I remember waking up and feeling like I was choking. That’s why I left my ex-fiancé. The relationship was killing me because he was so controlling, but I was scared to leave him too. How was I going to rebuild my life and how could I avoid getting into a relationship with another controlling man again?
I started slowly and focused on the little things. I rented an apartment, bought groceries, cooked, and kept the place clean. I went to work and worked hard. I read a lot of self-help books. I began exercising, and the endorphin rush kept me from feeling too down. I also called my family a lot and leaned on them for support. At first, it was difficult to spend so much time alone. My ex had not wanted me to make friends and kept me very isolated, so I had to go through all the work it takes to meet new people and build a network of friends. It took a long time, but it was worth it. Those social relationships kept me from entering another relationship too soon, and I had a lot of work to do first.

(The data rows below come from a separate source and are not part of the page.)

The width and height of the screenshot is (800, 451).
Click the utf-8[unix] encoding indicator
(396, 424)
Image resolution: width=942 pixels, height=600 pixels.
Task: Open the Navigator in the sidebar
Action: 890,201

I wanted to examine why I had chosen such a controlling partner. I realized the signs were there from the beginning. He wanted to move the relationship too quickly. I had agreed because I thought it was a sign he really liked me, but it was actually his way of controlling the pace of the relationship. I had wanted to leave him several times, but never seemed to have the strength to do it. I had to learn to trust my gut reactions. After all, if a relationship is not working for one of us, it ultimately won’t work for both of us, and it is better to cut ties when I first realize it. By understanding the early signs of controlling behavior and becoming willing to leave bad relationships, I felt confident I would not pick a controlling partner again or would not stay with one once I recognized the behavior.
Give It Time
It took a long time before I was ready to try again. I had to readjust to living on my own, make friends, and determine how to avoid making the same mistake again. Leaving my ex was not easy, but I am glad I did it. I am glad to have my life back.